BRUSSELS (Reuters) - Prime Minister Theresa May defended her offer to let millions of EU citizens stay in Britain after Brexit as fellow EU leaders responded coolly on Friday to her opening move in negotiations on Britain’s withdrawal.
A year to the day after Britons voted narrowly for Brexit, May admitted differences at the Brussels summit over guarantees to the 3 million EU expatriates in Britain, but said they would be addressed in negotiations begun this week.
German Chancellor Angela Merkel said it was a “good start” but “not a breakthrough, to say the least”. Summit chair Donald Tusk, a former Polish premier, found it “below expectations” and said it could leave people, including 800,000 Poles, worse off.
“It’s obvious that this is about reducing the citizens’ rights,” Tusk told reporters of his “first impression” of May’s offer. “Our role in negotiations is to reduce this risk.”
May, facing the first European test of her authority after an election backfire cost her a parliamentary majority, pushed back, calling her proposal a “fair and serious offer”.
“Those citizens from EU countries that have come to the United Kingdom and who’ve made their lives and homes in the United Kingdom will be able to stay, and we will guarantee their rights in the United Kingdom,” she said.
“There are some differences between that and the proposals of the European Commission, but the matter will now go into the negotiations.”
Sitting alongside new French President Emmanuel Macron at joint news conference, Merkel said: “It became clear during the discussion last night that we have a long path ahead of us.
“And the 27, especially Germany and France, will be well prepared, we will not allow ourselves to be divided.”
Many leaders want to see details that May promised for Monday, including the nitty-gritty of how complex, multinational families would fare and what judicial oversight there would be.
Belgian Prime Minister Charles Michel was among the most sceptical, wary of getting a nasty “cat-in-the-bag” surprise.
For Poland, Deputy Foreign Minister Konrad Szymanski said: “We appreciate the effort but the offer does not meet all the criteria the EU agreed on as red lines.”
In particular, the EU 27 want their citizens to be able to enforce their rights in Britain through the European Court of Justice, something May has ruled out.
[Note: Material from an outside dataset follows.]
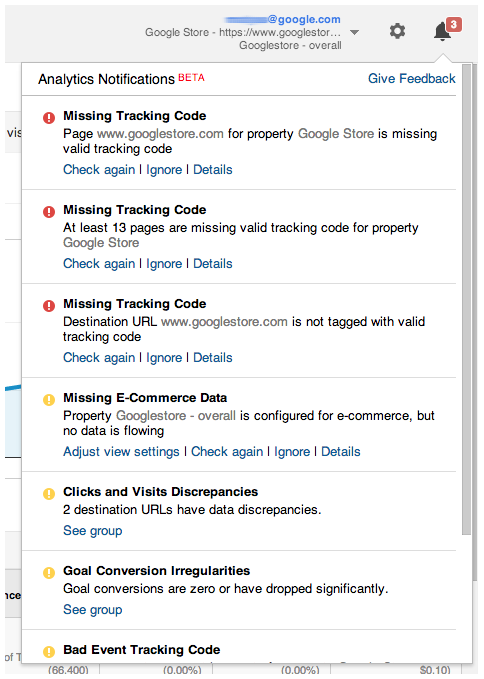This screenshot has width=484, height=679.
Task: Click the yellow warning icon for Missing E-Commerce Data
Action: pyautogui.click(x=49, y=399)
They also dispute her attempt to potentially limit those rights to people already living in Britain before she triggered Brexit three months ago.
EU chief executive Jean-Claude Juncker said he could not imagine people not having recourse to the European Court of Justice. The Union wants the ECJ to be the arbiter of the Brexit treaty. That would mean Luxembourg judges retaining a role in the lives of EU expatriates in Britain — as now, via British courts.
At the end of a Brussels summit dinner on Thursday, May had outlined five principles. These were notably that no EU citizen resident in Britain at a cut-off date would be deported and that those who had lived in Britain for five years could stay for life — a right foreigners already have in the rest of the EU.
Those more recently arrived would be allowed to stay until they reach the five-year threshold for “settled status”. Red tape for permanent residency would be cut and there would be a two-year grace period to avoid “cliff edge” mishaps.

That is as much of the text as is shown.